According to the opinions on determining the scope and payment standard of basic medical insurance medical service facilities for urban employees, in order to ensure that the insured personnel get the appropriate medical service facilities in time, designated medical institutions must disclose the bed charge standard and the basic medical insurance bed fee payment standard. When arranging the ward or door (emergency) diagnosis and leaving the observation bed, the designated medical institutions must disclose the bed charge standard and the basic medical insurance bed fee payment standard, The insured or their family members shall be informed of the rate of bed charges arranged. The insured can choose different ward or door (emergency) room to stay at the hospital room according to the suggestion of designated medical institution.
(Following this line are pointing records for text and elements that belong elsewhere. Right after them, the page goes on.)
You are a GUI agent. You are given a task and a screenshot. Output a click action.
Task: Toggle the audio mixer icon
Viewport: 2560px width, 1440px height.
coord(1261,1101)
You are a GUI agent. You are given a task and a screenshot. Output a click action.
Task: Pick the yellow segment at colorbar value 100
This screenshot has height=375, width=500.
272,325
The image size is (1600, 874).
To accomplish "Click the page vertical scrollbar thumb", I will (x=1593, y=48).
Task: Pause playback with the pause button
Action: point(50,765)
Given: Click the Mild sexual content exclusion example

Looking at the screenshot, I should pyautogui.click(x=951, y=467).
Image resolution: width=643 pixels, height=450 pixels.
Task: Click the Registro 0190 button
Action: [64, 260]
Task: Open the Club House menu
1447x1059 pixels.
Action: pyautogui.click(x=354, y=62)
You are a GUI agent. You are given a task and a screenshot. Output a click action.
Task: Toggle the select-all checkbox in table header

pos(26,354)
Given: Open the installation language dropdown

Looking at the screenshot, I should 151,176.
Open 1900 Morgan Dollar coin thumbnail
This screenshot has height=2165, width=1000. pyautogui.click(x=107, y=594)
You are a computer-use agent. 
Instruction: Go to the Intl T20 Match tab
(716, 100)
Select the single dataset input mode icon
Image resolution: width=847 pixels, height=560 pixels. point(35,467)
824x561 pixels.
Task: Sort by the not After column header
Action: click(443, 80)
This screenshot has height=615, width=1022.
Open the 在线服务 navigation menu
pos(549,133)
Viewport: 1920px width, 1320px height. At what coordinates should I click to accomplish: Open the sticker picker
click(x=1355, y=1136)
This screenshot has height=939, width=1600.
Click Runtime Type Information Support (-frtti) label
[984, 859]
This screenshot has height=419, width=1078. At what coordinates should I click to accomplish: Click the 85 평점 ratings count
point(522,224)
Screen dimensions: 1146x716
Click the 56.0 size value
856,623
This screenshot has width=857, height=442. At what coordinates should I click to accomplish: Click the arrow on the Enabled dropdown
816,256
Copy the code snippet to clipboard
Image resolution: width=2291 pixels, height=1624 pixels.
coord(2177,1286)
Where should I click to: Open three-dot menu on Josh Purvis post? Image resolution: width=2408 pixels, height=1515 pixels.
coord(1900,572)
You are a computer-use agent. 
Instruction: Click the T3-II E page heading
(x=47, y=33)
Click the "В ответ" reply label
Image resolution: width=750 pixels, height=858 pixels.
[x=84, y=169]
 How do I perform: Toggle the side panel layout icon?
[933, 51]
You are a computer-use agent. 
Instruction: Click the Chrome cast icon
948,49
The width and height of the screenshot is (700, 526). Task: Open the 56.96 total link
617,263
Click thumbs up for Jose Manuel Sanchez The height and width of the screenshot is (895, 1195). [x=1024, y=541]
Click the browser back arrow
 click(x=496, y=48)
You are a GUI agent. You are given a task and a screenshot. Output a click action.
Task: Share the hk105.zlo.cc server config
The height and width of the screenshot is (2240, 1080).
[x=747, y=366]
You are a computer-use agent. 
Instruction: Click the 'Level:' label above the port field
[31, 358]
For the reasons of tight bed or other reasons, when the designated medical institution must arrange the insured in the super standard ward, the consent of the insured or his or her family members shall be obtained first.
 
12. Why are various health examination not included in the scope of basic medical insurance diagnosis and treatment items?
 
According to the opinions on the management of basic medical insurance diagnosis and treatment project of urban employees, the basic medical insurance diagnosis and treatment project refers to various medical technical labor projects that meet the following conditions and the diagnosis and treatment items carried out by using medical instruments, equipment and medical materials:
 
(1) The price department has formulated the charging standards;
 
(2) The clinical diagnosis is necessary, safe and effective, and the cost is appropriate;
 
(3) Within the scope of designated medical services provided by designated medical institutions for the insured.
 
Combined with the above conditions, in the appendix of the opinion "scope of national basic medical insurance diagnosis and treatment project", several non disease treatment including various health examination shall be included in the scope of the diagnosis and treatment items that are not paid by the basic medical insurance. At the same time, this provision is the continuation of the public fee and labor insurance medical policy in the past.
 

 

The physical examination is divided into general health examination and special purpose physical examination. General health examination is a general survey measure for preventive diseases organized by each employer for early detection and early treatment of diseases. The medical examination funds are borne by all employers and not paid in public expenses and labor insurance medical expenses; Special purpose health examination is the physical examination conducted by employees according to certain requirements, such as the physical examination conducted by employees in job hunting, going abroad, purchasing commercial medical insurance and other activities. The expenses are generally borne by individuals. Therefore, after the reform of medical insurance system, various health examination items are not included in the scope of basic medical insurance diagnosis and treatment, but the expenses for health examination organized by the units are borne by the employer; The cost of special purpose physical examination originally paid by the individual shall still be paid by the individual.